Wer sitzt wo – und wie darf sich das Ganze nennen? Die AfD stellt den Landtag vor ungeahnte Fragestellungen. Foto: dpa

Dürfen die AfD-Mitglieder im Landesparlament überhaupt zwei Fraktionen bilden? Diese Frage sollen nun Experten klären. Geld erhält die abgespaltene Gruppe um Jörg Meuthen bis dahin nicht.

Stuttgart - Um zu klären, ob die Bildung einer weiteren Landtagsfraktion von Mitgliedern der Partei AfD rechtlich zulässig ist, hat der Landtag von Baden-Württemberg am Dienstag drei Verfassungsrechtler mit der Erstellung eines gemeinsamen Gutachtens beauftragt. Nach Angaben von Landtagspräsidentin Muhterem Aras (Grüne) handelt es sich bei den Verfassungsrechtlern um die drei Professoren Christofer Lenz, Martin Morlok und Martin Nettesheim. Mit der Vorlage des Gutachtens werde in den nächsten zwei Wochen gerechnet.

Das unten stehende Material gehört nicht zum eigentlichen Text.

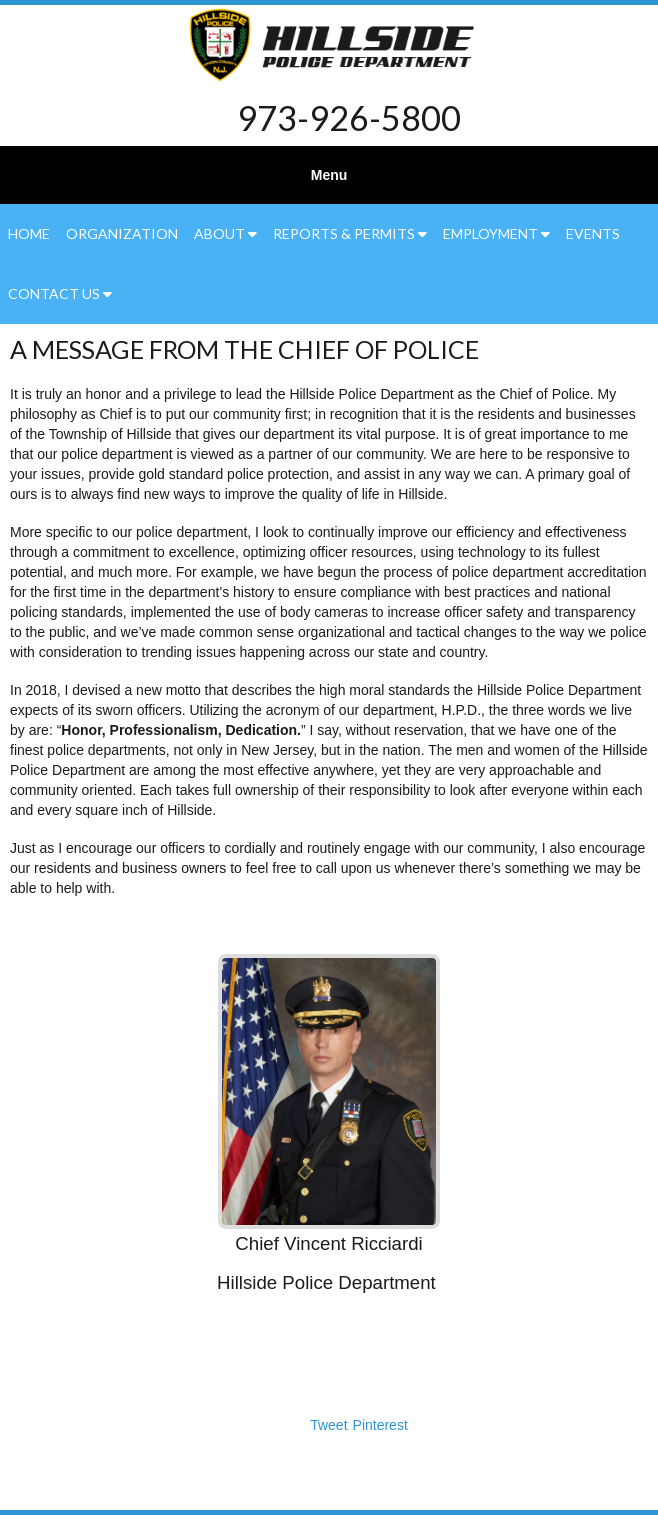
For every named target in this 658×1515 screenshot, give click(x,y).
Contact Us (60, 293)
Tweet (328, 1425)
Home (29, 233)
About (225, 233)
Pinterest (380, 1425)
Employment (496, 233)
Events (593, 233)
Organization (122, 233)
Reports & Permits (350, 233)
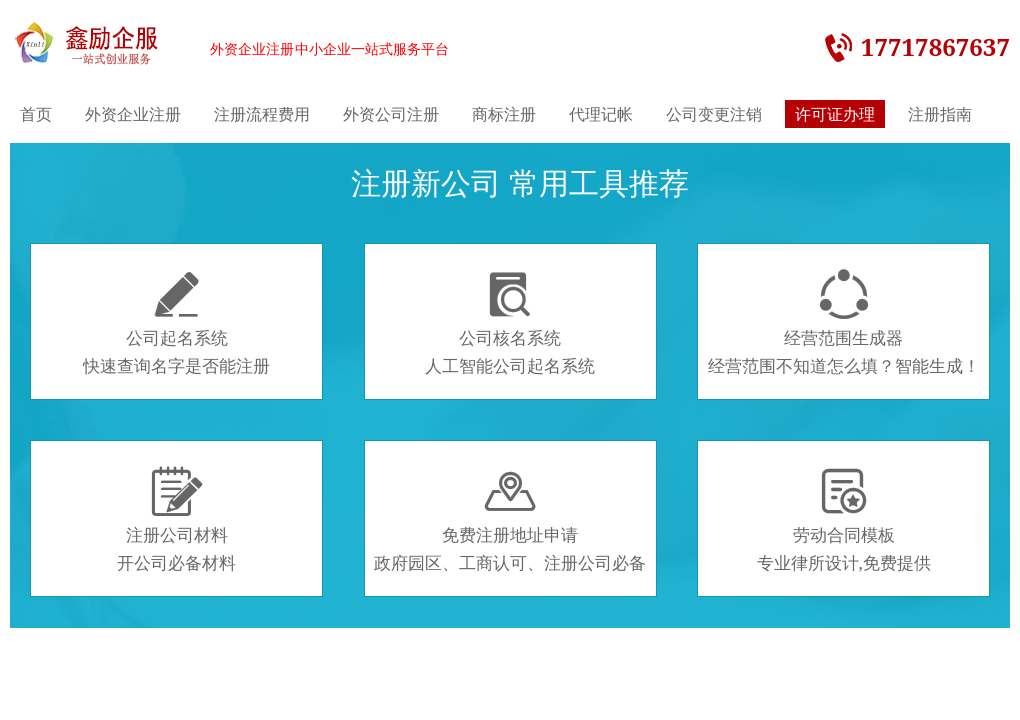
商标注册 (504, 114)
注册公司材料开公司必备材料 (176, 520)
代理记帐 (601, 114)
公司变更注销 (714, 114)
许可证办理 (835, 114)
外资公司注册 (391, 114)
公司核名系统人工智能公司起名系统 (510, 323)
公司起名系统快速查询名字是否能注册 (176, 323)
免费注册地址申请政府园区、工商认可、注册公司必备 (510, 520)
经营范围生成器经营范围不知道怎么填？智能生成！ (844, 323)
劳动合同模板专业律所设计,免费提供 (844, 520)
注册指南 (940, 114)
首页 (36, 114)
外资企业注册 (133, 114)
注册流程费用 (262, 114)
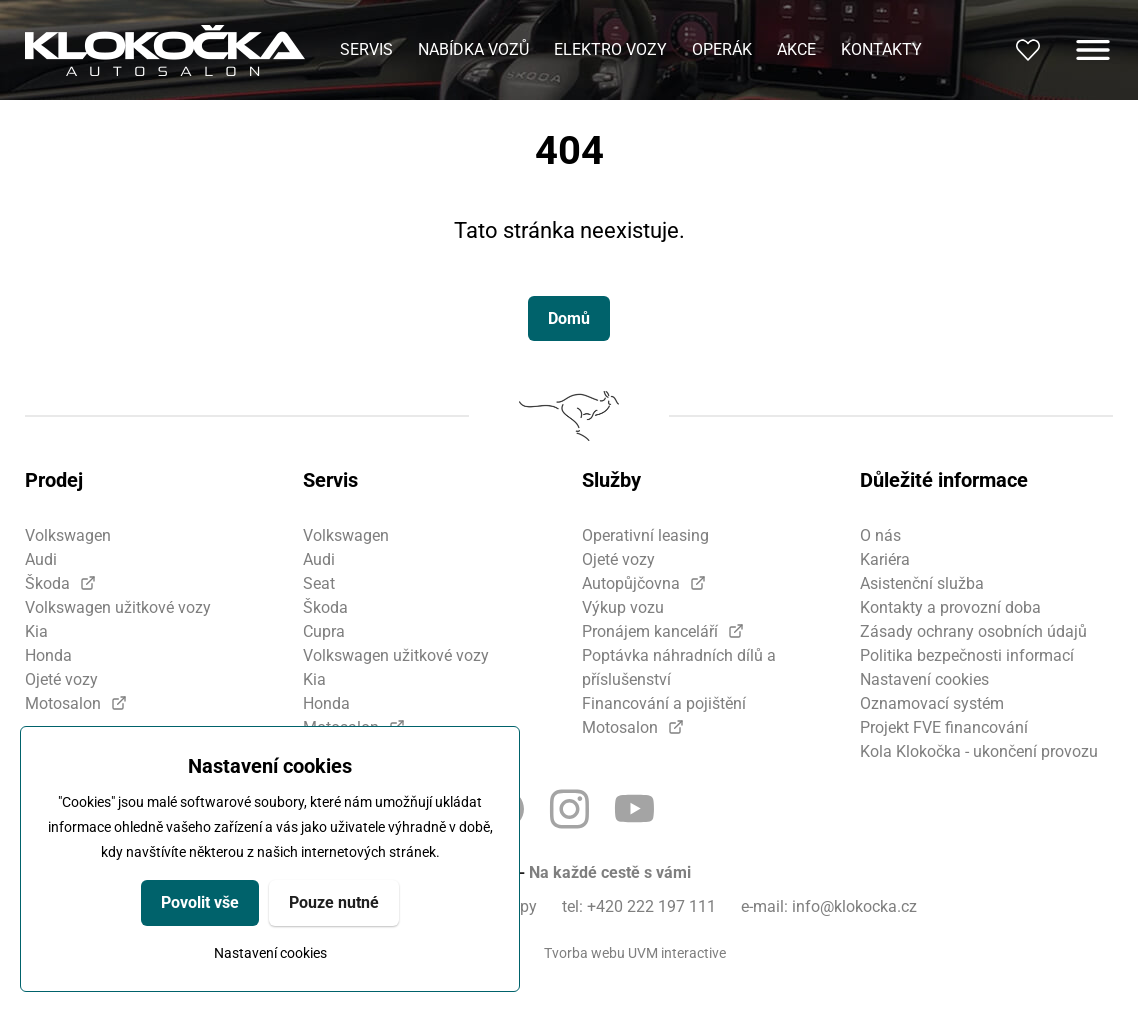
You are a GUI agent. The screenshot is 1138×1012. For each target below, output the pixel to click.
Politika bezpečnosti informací (967, 655)
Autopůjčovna (631, 583)
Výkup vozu (623, 607)
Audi (41, 559)
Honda (48, 655)
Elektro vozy (610, 49)
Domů (569, 318)
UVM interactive (677, 953)
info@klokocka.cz (854, 906)
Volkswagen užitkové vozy (118, 607)
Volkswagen (68, 535)
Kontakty (881, 49)
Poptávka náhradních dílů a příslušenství (679, 667)
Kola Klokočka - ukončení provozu (979, 751)
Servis (366, 49)
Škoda (47, 583)
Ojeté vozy (61, 679)
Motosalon (63, 703)
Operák (722, 49)
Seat (319, 583)
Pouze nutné (334, 902)
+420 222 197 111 (651, 906)
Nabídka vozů (473, 49)
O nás (880, 535)
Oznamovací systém (932, 703)
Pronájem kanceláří (650, 631)
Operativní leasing (645, 535)
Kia (36, 631)
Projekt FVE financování (944, 727)
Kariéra (885, 559)
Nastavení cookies (270, 953)
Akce (796, 49)
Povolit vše (200, 902)
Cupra (324, 631)
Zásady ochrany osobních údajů (973, 631)
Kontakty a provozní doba (950, 607)
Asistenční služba (922, 583)
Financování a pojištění (664, 703)
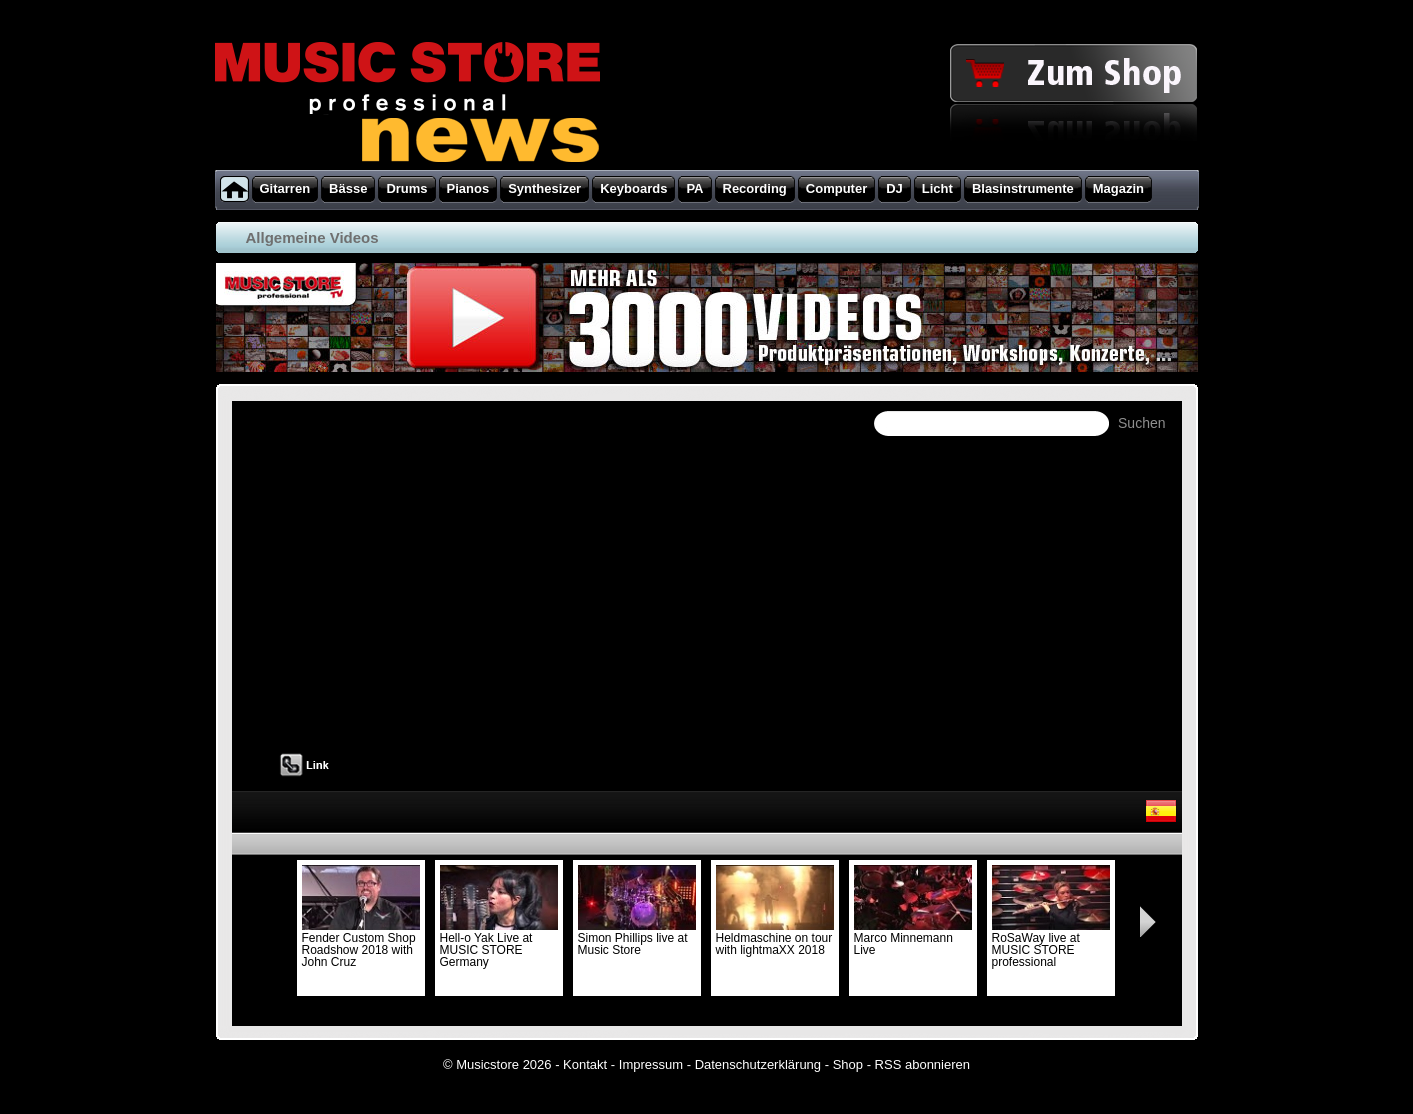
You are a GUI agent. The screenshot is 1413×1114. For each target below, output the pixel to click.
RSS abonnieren (922, 1064)
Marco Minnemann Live (913, 938)
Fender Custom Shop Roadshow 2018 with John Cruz (361, 944)
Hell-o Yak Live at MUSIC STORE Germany (499, 944)
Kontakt (585, 1064)
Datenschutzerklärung (758, 1064)
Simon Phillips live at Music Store (637, 938)
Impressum (651, 1064)
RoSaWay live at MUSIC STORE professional (1051, 944)
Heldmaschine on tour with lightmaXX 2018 (775, 938)
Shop (848, 1064)
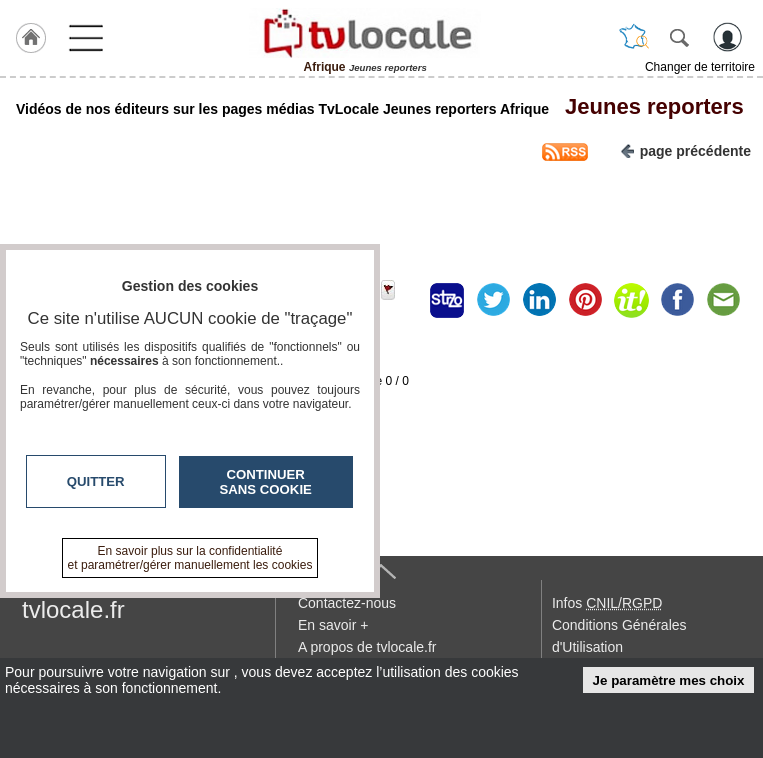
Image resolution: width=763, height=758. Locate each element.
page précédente (685, 149)
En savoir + (333, 625)
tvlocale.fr (73, 609)
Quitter (96, 481)
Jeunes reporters (648, 106)
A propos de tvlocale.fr (367, 647)
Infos (607, 603)
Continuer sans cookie (266, 482)
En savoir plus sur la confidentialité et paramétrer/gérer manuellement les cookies (190, 558)
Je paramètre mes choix (669, 680)
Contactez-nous (347, 603)
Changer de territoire (700, 67)
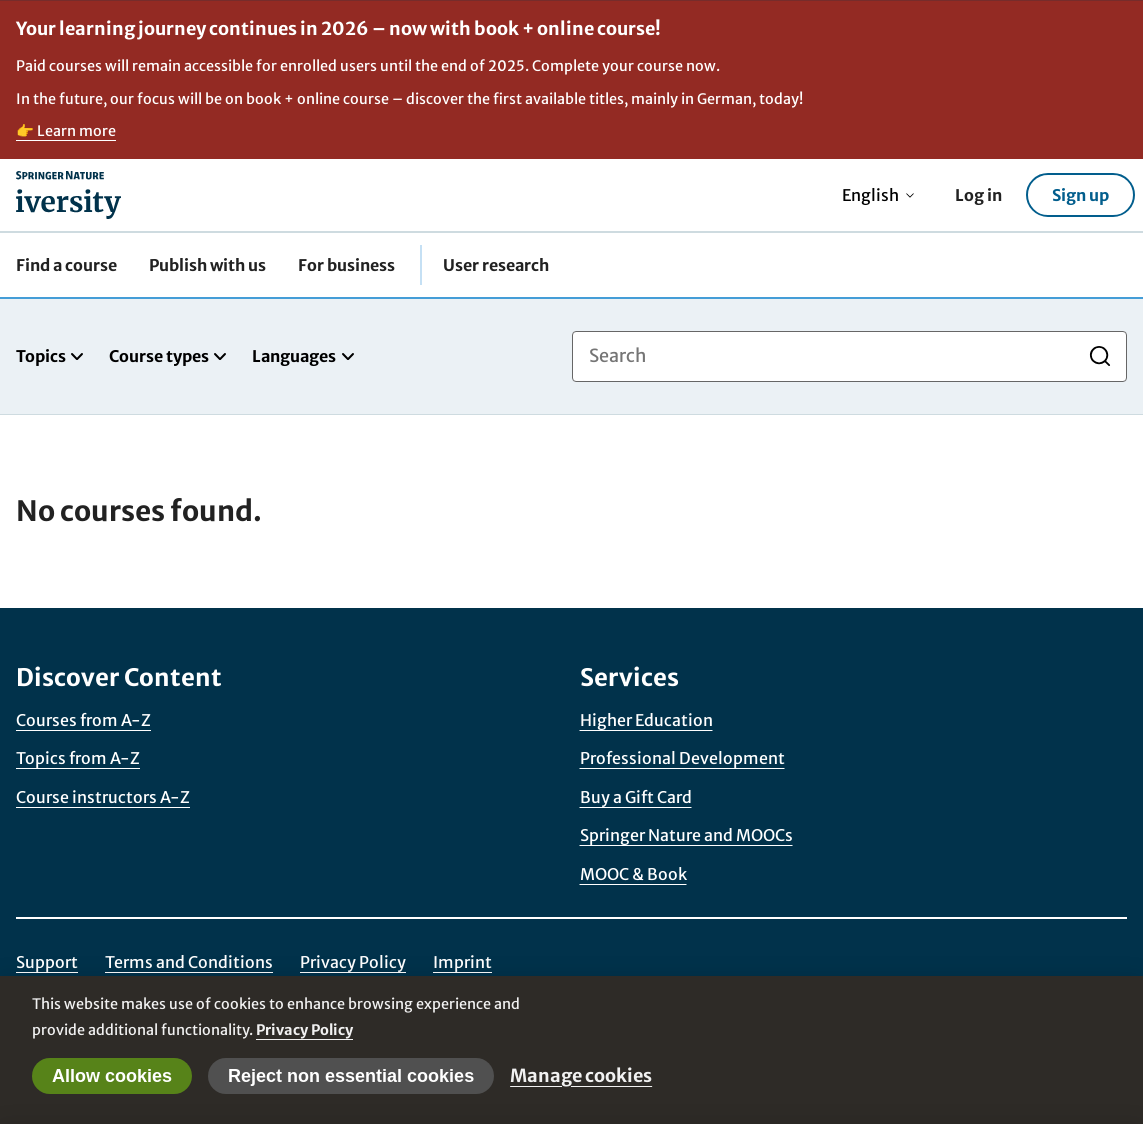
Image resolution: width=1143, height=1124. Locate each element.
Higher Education (646, 720)
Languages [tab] (303, 356)
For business (346, 265)
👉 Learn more (66, 131)
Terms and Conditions (189, 962)
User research (496, 265)
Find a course (66, 265)
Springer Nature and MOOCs (686, 835)
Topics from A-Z (78, 758)
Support (47, 962)
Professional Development (682, 758)
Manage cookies (581, 1075)
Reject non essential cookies (351, 1076)
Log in (978, 195)
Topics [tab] (50, 356)
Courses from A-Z (83, 720)
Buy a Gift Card (636, 797)
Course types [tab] (168, 356)
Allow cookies (112, 1076)
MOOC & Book (633, 874)
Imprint (462, 962)
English (878, 195)
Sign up (1080, 195)
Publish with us (207, 265)
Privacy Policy (353, 962)
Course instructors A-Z (103, 797)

Das externe Gutachten solle nun Klarheit darüber schaffen, ob die Bildung der Fraktion rechtlich zulässig ist. „Insbesondere geht es um die Frage, ob die Fraktionsbildung gegen das in der rechtswissenschaftlichen Literatur erörterte Verbot der Fraktionsvermehrung verstößt“, führte Aras aus. Es handle sich um ein Novum in der Geschichte Baden-Württembergs.

Wo sollen die zerstrittenen AfDler künftig sitzen?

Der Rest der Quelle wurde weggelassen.